TASK
The records below hold a stretch from the line with "This screenshot has height=737, width=1568." through the line with "Click the print"; return exactly those lines, ends included, and nothing more.

INPUT RECORDS
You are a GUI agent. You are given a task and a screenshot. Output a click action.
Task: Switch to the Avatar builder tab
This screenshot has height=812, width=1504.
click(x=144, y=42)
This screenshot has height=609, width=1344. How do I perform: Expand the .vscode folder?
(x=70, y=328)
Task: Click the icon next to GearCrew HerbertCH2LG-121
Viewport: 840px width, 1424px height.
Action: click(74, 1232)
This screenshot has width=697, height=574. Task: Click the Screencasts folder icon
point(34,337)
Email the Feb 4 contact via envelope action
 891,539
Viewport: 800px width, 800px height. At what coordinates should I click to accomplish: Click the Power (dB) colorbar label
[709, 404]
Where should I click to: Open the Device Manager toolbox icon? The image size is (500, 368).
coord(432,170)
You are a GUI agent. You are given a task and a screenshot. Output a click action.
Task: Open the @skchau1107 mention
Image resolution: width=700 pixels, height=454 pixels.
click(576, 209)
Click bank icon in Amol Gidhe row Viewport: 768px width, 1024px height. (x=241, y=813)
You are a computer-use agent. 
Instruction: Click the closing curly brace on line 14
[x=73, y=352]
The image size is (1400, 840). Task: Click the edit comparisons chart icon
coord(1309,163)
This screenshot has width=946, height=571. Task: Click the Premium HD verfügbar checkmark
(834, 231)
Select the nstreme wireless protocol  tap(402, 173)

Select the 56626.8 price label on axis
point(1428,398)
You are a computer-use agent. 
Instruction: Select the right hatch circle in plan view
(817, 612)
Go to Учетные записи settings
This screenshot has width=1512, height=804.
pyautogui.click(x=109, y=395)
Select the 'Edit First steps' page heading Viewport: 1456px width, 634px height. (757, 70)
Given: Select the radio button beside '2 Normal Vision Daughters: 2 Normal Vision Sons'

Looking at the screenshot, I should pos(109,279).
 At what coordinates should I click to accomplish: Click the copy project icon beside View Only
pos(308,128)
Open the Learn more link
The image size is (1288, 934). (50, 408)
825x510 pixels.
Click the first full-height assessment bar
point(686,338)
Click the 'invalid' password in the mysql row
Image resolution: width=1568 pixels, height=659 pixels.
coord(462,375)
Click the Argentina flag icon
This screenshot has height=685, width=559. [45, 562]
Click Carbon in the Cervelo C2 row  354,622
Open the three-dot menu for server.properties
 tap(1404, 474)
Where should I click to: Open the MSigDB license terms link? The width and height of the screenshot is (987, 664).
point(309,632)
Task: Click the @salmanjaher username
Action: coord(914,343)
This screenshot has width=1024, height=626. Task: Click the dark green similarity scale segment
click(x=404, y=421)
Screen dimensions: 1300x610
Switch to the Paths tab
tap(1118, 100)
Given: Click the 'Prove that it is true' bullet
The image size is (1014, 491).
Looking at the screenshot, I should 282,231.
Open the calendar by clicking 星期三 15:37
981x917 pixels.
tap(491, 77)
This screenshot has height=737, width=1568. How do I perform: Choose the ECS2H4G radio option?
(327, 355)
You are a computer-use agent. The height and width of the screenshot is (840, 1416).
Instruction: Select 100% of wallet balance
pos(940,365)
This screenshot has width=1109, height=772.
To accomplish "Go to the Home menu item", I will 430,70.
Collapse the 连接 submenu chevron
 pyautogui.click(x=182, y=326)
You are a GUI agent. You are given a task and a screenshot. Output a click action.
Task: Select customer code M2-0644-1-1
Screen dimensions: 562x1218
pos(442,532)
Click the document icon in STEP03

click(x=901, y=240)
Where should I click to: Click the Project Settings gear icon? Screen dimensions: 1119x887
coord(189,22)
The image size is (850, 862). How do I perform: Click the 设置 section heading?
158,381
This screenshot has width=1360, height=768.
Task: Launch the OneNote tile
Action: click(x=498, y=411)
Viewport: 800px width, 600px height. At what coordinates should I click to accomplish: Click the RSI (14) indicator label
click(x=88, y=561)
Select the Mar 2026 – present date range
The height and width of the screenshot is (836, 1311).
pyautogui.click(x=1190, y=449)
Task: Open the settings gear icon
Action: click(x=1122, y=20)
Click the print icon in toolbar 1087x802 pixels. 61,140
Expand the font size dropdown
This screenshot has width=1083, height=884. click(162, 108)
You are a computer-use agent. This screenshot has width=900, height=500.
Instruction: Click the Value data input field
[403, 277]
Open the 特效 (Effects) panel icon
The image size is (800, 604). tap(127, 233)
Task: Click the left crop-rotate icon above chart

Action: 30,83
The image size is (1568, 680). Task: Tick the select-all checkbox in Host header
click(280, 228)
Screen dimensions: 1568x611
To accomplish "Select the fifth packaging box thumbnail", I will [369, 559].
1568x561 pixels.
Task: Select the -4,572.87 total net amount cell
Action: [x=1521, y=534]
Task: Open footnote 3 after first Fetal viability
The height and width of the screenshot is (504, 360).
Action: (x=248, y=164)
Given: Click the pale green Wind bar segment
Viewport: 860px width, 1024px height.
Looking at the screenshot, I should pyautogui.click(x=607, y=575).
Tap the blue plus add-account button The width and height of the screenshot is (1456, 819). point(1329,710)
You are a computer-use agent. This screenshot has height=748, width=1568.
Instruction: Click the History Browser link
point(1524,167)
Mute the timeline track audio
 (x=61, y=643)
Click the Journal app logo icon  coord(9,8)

ANSWER AREA
This screenshot has height=737, width=1568. How do I perform: Choose the ECS2H4G radio option?
(327, 355)
You are a computer-use agent. The height and width of the screenshot is (840, 1416).
Instruction: Select 100% of wallet balance
pos(940,365)
This screenshot has width=1109, height=772.
To accomplish "Go to the Home menu item", I will 430,70.
Collapse the 连接 submenu chevron
 pyautogui.click(x=182, y=326)
You are a GUI agent. You are given a task and a screenshot. Output a click action.
Task: Select customer code M2-0644-1-1
Screen dimensions: 562x1218
pos(442,532)
Click the document icon in STEP03

click(x=901, y=240)
Where should I click to: Click the Project Settings gear icon? Screen dimensions: 1119x887
coord(189,22)
The image size is (850, 862). How do I perform: Click the 设置 section heading?
158,381
This screenshot has width=1360, height=768.
Task: Launch the OneNote tile
Action: click(x=498, y=411)
Viewport: 800px width, 600px height. At what coordinates should I click to accomplish: Click the RSI (14) indicator label
click(x=88, y=561)
Select the Mar 2026 – present date range
The height and width of the screenshot is (836, 1311).
pyautogui.click(x=1190, y=449)
Task: Open the settings gear icon
Action: click(x=1122, y=20)
Click the print icon in toolbar 1087x802 pixels. 61,140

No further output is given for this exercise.